The tense five movement form recalls the fifth and seventh symphonies, like the ninth but different from both the fifth and seventh. The outer movements of the 10th are primarily in a slow tempo, while the middle movements are scherzo’s as in most of Mahler symphonies, each movement presents a conflict between opposing forces, represented by its principal subjects, as is Mahler’s want, thematic interconnections between movements provide cyclical connective tissue, while references to earlier works reflect Mahler’s pension for self paraphrase, and self quotation. Constantine Floros knows that the disposition of keys in the 10th is less adventurous than in the ninth, yet excruciatingly dissonant chordal explosions appear in episodic fashion during the outer movements. While the cataclysmic climaxes that emerged from these enormous outbursts are not permeated with contrapuntal interplay as in the ninth. They are bolder and more terrifying, long line themes contrast with modular figures that are treated both melodically and motivicly. Inter movement appearances of motivic figures give the impression that they hover over the work as negative symbols of fate.

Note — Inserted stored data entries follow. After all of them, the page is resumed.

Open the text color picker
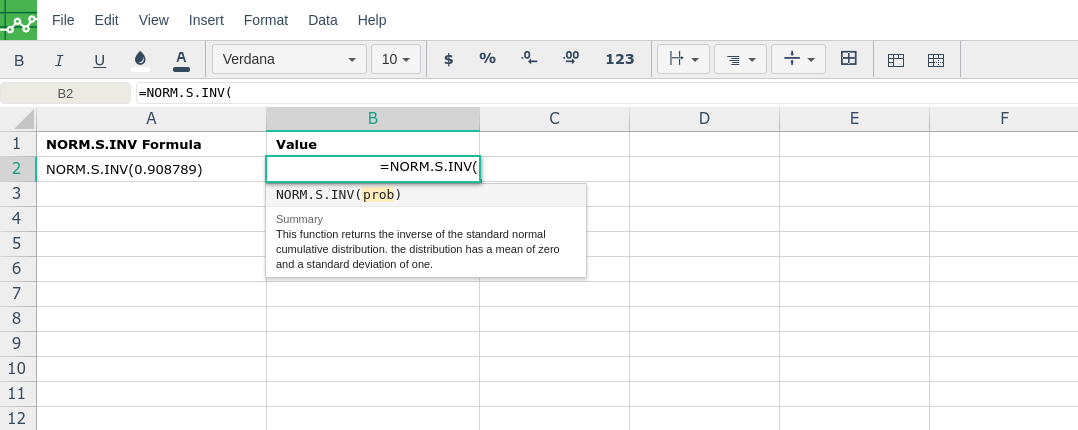This screenshot has width=1078, height=430. pyautogui.click(x=181, y=60)
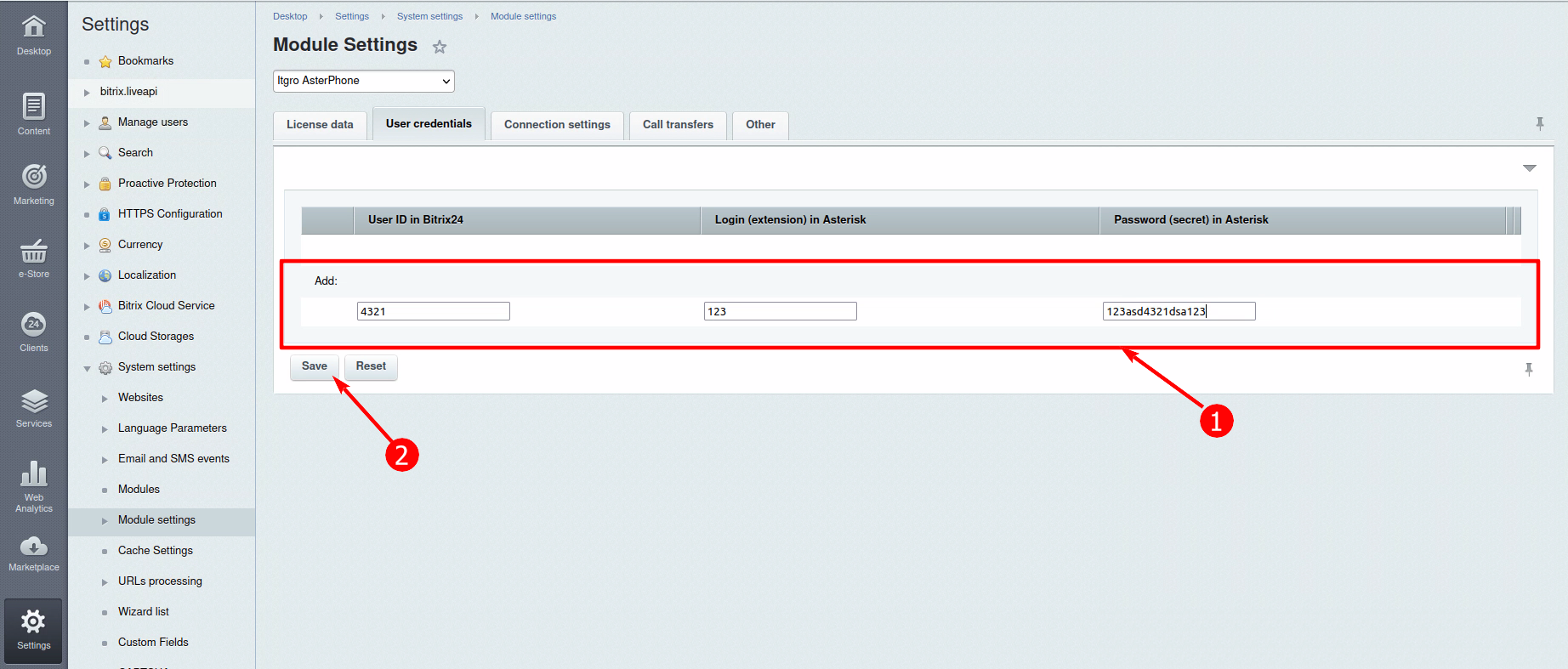
Task: Switch to the Connection settings tab
Action: pyautogui.click(x=557, y=125)
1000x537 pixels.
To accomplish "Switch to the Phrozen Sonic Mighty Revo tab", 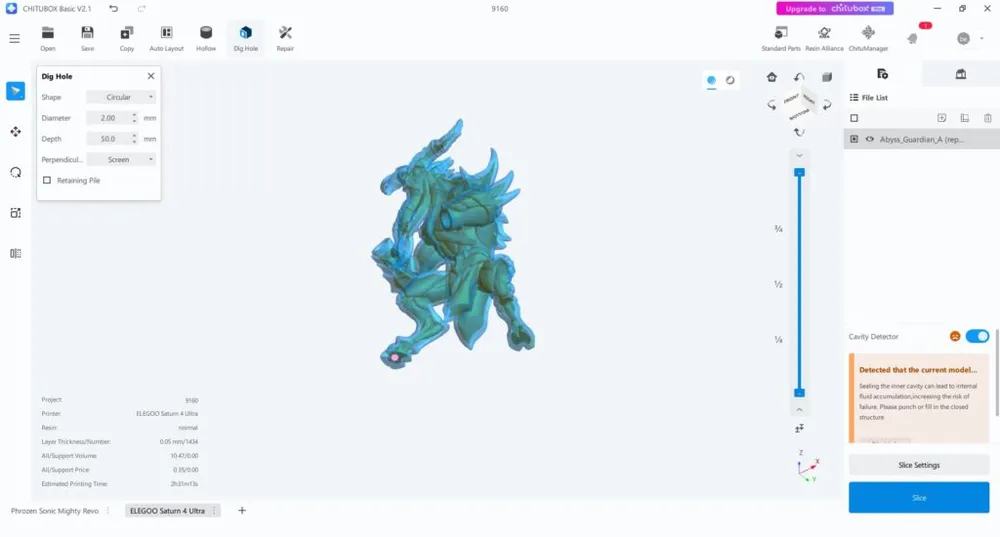I will (55, 511).
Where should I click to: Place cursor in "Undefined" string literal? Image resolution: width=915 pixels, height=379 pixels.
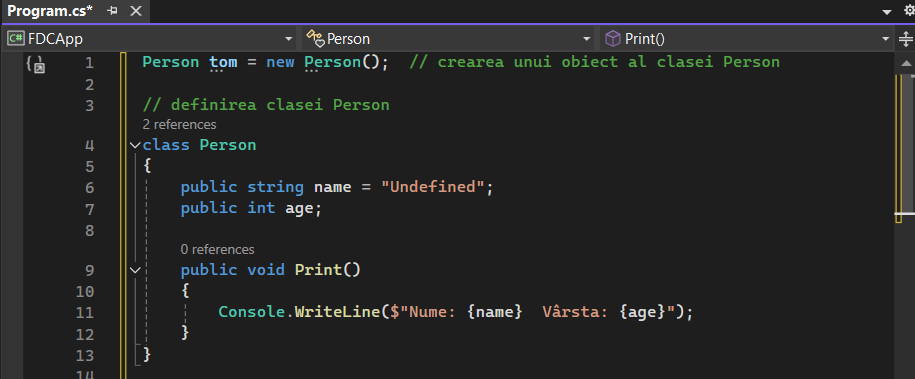pyautogui.click(x=433, y=187)
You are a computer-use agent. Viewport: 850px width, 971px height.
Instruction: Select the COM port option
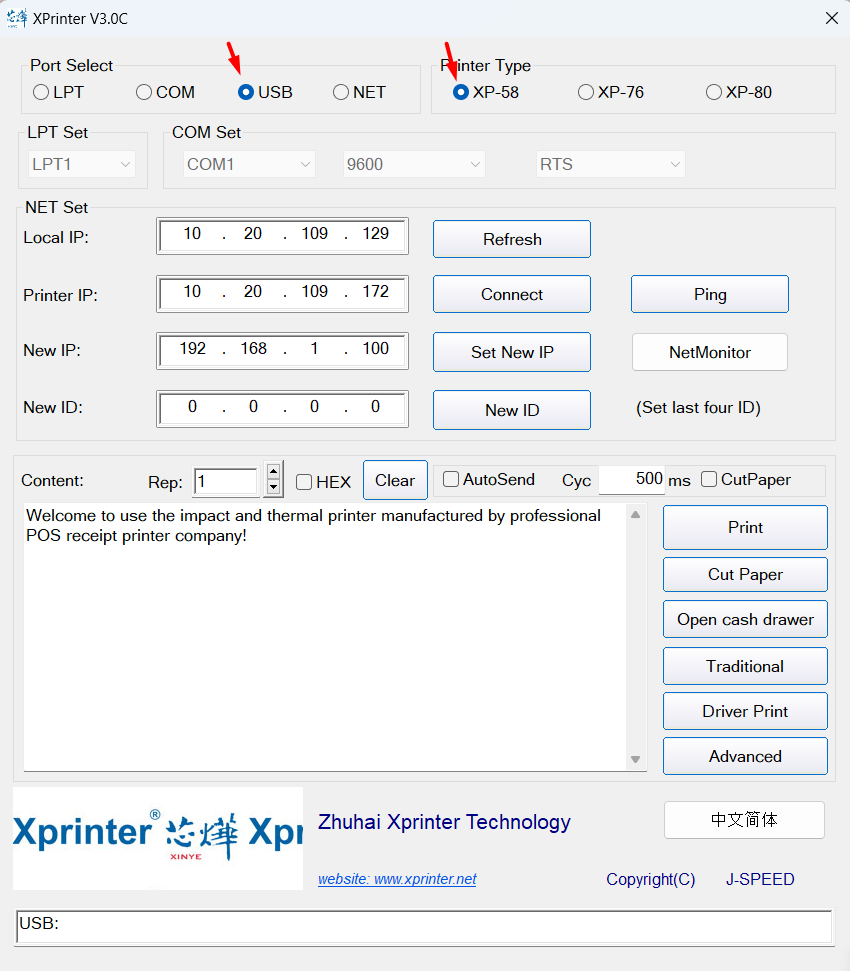pos(143,92)
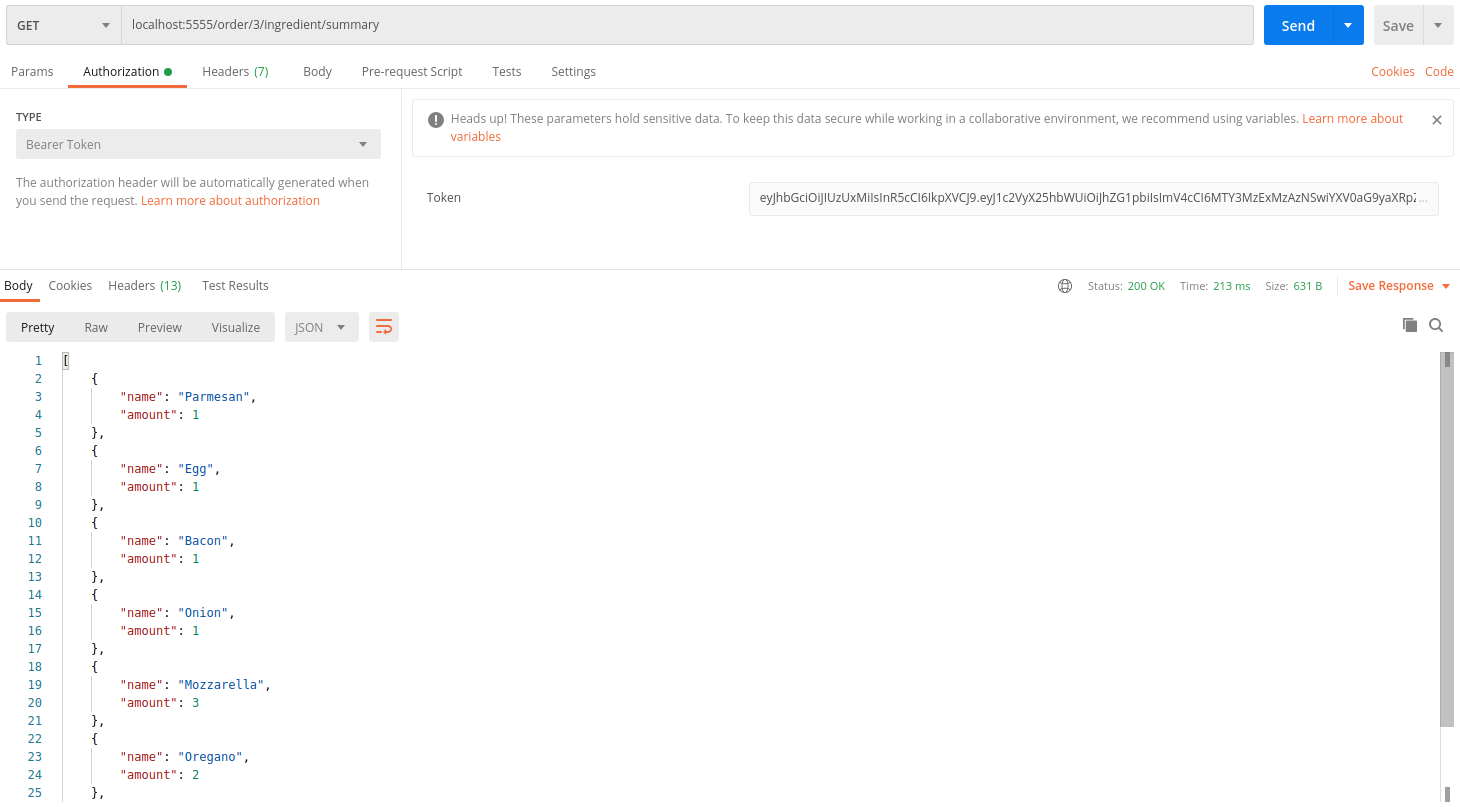Viewport: 1460px width, 807px height.
Task: Click the request URL input field
Action: [686, 25]
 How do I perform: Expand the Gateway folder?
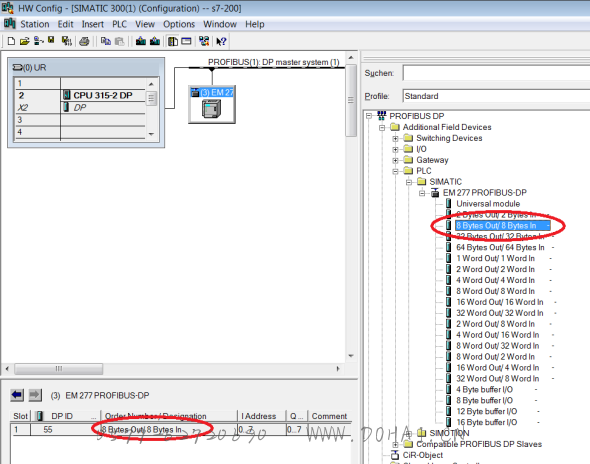tap(395, 160)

Barford refers to angular corners, and unexpected twists and octave displacements, giving rise to wider leaps that act like intense stabs of feeling.
In the 10th, Mahler extends the conceptual path he tried in the ninth as Deryk Cooke so aptly put it, “a deeper self exploration eventually exercises bitterness, horror and heartbreak, and culminates in a hymn to human love, a serene unlamented acceptance of the inevitable human love”. Such an unreserved, unconditional acceptance of life, was ultimately the answer to the dilemma of human mortality that Mahler had sought to attain throughout his life. Yet, despite the disparate answers that he offered in his symphonies, he kept returning to the question of the meaning and value of life in the face of inevitable death with ever greater impetus. None of the answers apparently satisfied him. In his final period, he came to realize that life must be affirmed without reservation or compromise, no matter how absurd or illogical that may appear.
In the ninth such affirmation is only hinted at in the final measures. For many of us, Mahler’s music has become one of the most significant expressions of the human condition in the modern world. Our awareness of life as a problem and our desperate need to resolve the paradox of human mortality. Our incessant striving for fulfillment in the face of certain death, and the likelihood that our hopes and dreams will never be achieved, appears to negate the value of our efforts to achieve them. No other composer has more profoundly and uncompromisingly represented in his music, the dualistic forces of the human spirit, the humane and the demonic, the positive and the negative, the creative and the destructive, life and death.
In his last three symphonies, including Das Lied Von der Erda, Mahler seems to say along with the Hebrew Prophet, “choose life that you may find fulfillment”. Our musical analysis of the 10th is based upon two sources for the first movement, the edition published under the auspices of the International Gustav Mahler Gesellschaft in Vienna, and published by Universal Edition in 1964, and for the remaining movements, Deryk Cooke’s second performing version published by Associated Music Publishers Inc. and Favorite Music Limited in 1976. His third performing version in collaboration with Goldschmidt, and Colin and David Matthews, was published by Favorite Music Limited,, London and Associated Music Publishers in New York in 1989.